Die Weihnacht des alten Junggesellen.
Originalzeichnung von R. Grützner.

[852] Die Weihnacht des alten Junggesellen. (Abbildung Seite 849.) So weit kann es kommen, daß Hund und Katze an Kindesstatt angenommen werden, wenn ein Einsamer unter den Menschen keinen Freund mehr findet. Das Bild, das uns diesen Ausspruch abnöthigt, wurde nicht zum Scherze aufgestellt; es kann mit recht ernsten Augen betrachtet werden. Unwillkürlich legen wir uns die Frage vor: Ist es nicht eine Gedankenlosigkeit, in jedem „alten Junggesellen“, in jeder „alten Jungfer“ eine lächerliche Erscheinung zu sehen? Ja, ist es nicht geradezu herzlos, Menschen, die vom ersehnten Erdenglücke ausgeschlossen sind, ohne Prüfung, ob sie’s verschuldet oder nicht verschuldet, durch das ganze Leben mit dem Allerschwersten, mit Verhöhnung im Unglück, zu verfolgen? Wer selbst noch kein Trennungsweh erfahren, oder wer sich sicher in seinem Kreise fühlt, vergißt zu leicht, daß das Lebensglück schon so oft den beiden unerbittlichsten Feinden zum Opfer fiel: der Untreue und dem Tode unserer Lieben. Und Menschen, die, wie unser Junggeselle, durch so bitteres Weh in liebeleere Ehelosigkeit getrieben worden sind, verfolgt man mit dem Niederdrückendsten und Verbitterndsten: mit dem Fluche der Lächerlichkeit. Kein Wunder, wenn ein so Verfolgter endlich das Thier, das seine Wohlthat mit Treue und Anhänglichkeit lohnt, den Menschen vorzieht.

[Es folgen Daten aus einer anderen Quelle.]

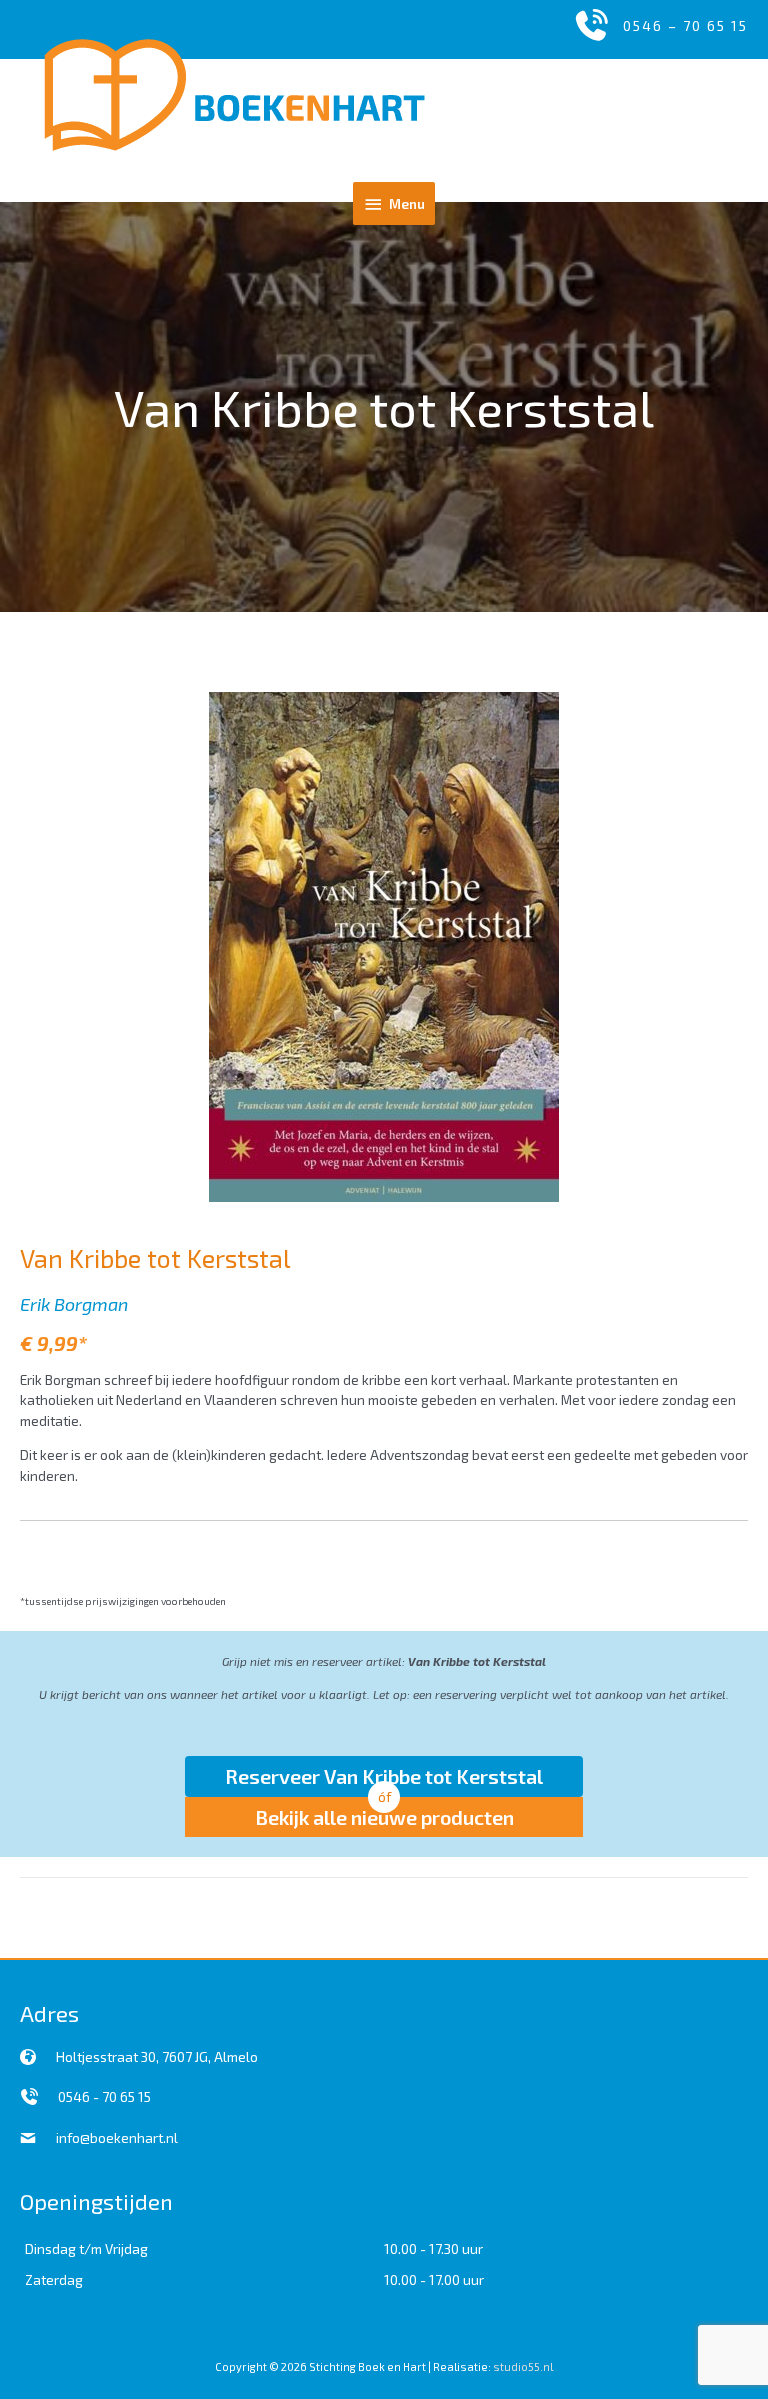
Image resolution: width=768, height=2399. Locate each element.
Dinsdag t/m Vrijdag (86, 2248)
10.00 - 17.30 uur (433, 2248)
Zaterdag (54, 2279)
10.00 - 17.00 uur (434, 2279)
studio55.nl (523, 2366)
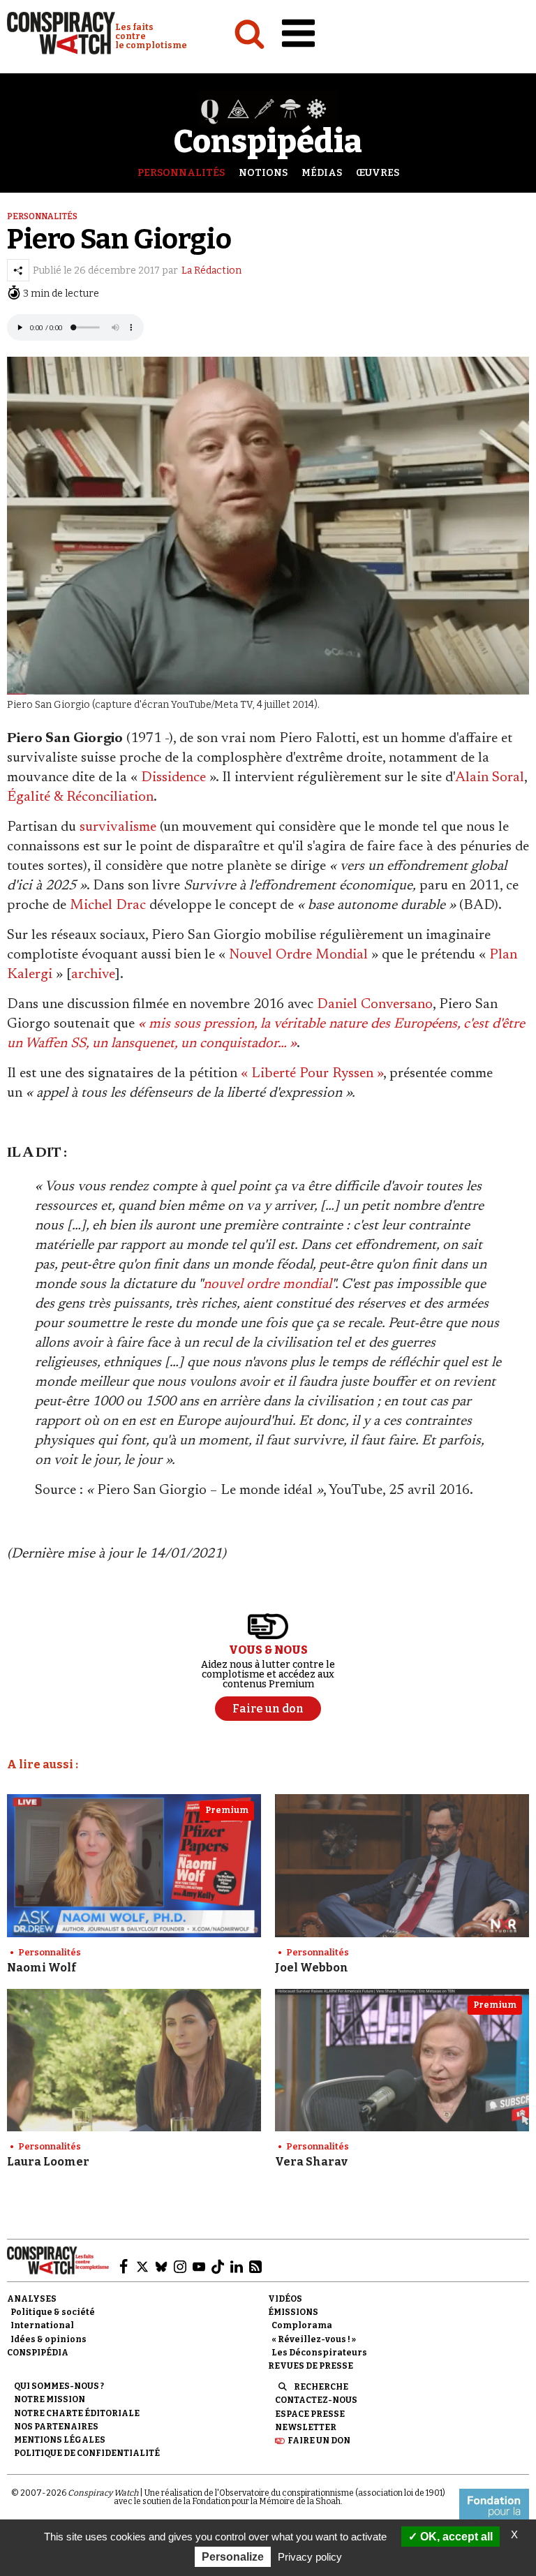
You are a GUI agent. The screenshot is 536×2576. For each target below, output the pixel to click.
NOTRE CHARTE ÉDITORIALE (77, 2413)
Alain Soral (489, 778)
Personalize (233, 2557)
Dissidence (173, 778)
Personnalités (181, 173)
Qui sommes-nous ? (59, 2386)
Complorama (301, 2325)
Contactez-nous (316, 2400)
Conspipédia (37, 2352)
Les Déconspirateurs (319, 2352)
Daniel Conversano (375, 1005)
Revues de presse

Aber der Christbaum, brennt er auf unserem Bilde nur für Hund und Katze? Sicherlich nicht! Solche Einsame schmücken sich ernste Stunden oft gar sinnig aus. Wir kannten einen solchen Alten – der feierte, seit den Tagen seiner Abgeschlossenheit, die Weihnacht still für sich getreu fort, wie einst in seinem Elternhause. Am Baume brannten so viel Lichter, wie er todte Lieben beweint hatte. Wenn er nun so allein vor dem leuchtenden Bäumlein saß, stiegen die Bilder seiner theuern Todten alle vor ihm auf; alle standen sie wieder um den Tisch, und alles Weh zwischen einst und jetzt war verschwunden vor den Freudenstrahlen all der lieben Augen. Wie aber dann ein Lichtlein um das andere erlosch, so versank ihm eine Gestalt um die andere, und war das letzte Licht verglommen, dann umgab ihn wieder die alte Einsamkeit, und die Weihnacht des alten Junggesellen hatte ein Ende.